PROCESSED AND REFINED OILS
In order to extract the oils of nuts and seeds, they may
undergo a process in which they are exposed to varying amounts of HEAT, LIGHT,
and AIR.
REFINED OILS: Refining oils is a process in which oils are thoroughly
filtered, reducing nutrient and antioxidant content. This process helps
increase the shelf life of the oil, as well as its ability to handle heat, yet
simultaneously this also reduces its flavor and aroma. Depending on the
company, and their procedures, the oil can be highly affected during the
refining process. Some may use chemical solvents such as hexane, high heat
temperatures, and bleach to remove unpleasant flavors or odors. Although this
practice may make the oils more shelf and heat stable, they are void of any
antioxidant content. Therefore, you will find these oils in clear plastic
bottles, all of which are pale yellow in color, with no flavor or smell.

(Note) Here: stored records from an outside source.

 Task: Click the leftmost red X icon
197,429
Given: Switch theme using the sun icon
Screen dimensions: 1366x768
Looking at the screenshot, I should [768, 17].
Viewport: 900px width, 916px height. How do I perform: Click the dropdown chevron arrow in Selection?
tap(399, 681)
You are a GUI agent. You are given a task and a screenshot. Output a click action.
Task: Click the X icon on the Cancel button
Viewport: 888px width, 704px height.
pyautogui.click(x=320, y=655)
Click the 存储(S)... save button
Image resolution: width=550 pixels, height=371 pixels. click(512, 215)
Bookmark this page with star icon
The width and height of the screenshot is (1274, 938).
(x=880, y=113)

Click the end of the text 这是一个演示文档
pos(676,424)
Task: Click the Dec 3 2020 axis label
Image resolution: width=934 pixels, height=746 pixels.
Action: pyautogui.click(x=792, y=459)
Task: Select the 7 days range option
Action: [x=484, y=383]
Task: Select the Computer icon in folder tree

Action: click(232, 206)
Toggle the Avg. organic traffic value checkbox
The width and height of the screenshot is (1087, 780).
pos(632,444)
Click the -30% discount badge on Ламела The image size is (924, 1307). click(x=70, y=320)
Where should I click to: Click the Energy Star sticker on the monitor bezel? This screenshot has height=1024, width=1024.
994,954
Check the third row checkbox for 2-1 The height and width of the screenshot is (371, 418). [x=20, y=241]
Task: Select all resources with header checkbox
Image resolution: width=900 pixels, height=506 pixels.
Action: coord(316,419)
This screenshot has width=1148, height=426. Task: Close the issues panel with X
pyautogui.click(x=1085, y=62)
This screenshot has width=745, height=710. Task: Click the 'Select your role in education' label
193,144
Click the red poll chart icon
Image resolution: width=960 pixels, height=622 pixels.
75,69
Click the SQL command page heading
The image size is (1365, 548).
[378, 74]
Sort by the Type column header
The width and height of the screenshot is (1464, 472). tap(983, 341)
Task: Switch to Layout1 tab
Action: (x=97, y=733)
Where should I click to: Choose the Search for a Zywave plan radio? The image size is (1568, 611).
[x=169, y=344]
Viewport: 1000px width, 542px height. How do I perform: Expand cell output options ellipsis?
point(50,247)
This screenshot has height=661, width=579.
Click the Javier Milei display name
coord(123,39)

Reliable Brands: Nutiva and Chosen Foods
EXPELLER PRESSED: These oils have been exposed to high pressures
and heat to extract the oils. Depending on the company, they may choose to use
additional solvents and bleach after this procedure. Spectrum is a brand that
offers expeller pressed oils without the use of chemicals.
Reliable Brands: Spectrum
UNREFINED OILS: These oils are the best option. They have only been
slightly filtered—like using a fine mesh sieve to strain a broth. This process
does not require any additional heat and allows heat sensitive antioxidants and
nutrients to remain intact. These nutrients and antioxidants give the oil its
color and flavor, as well as its health benefits. For example, unrefined extra
virgin olive oil has been touted for its heart healthy benefits because of its polyphenol
antioxidants. Take those away, and the oil is just pure calories with no added
benefit. Since unrefined oils are much more sensitive to HEAT, LIGHT, and AIR you will find these oils in dark glass bottles. Other oils like flax or hemp are even more sensitive to heat and light
and therefore should be found in dark bottles in the refrigerated section.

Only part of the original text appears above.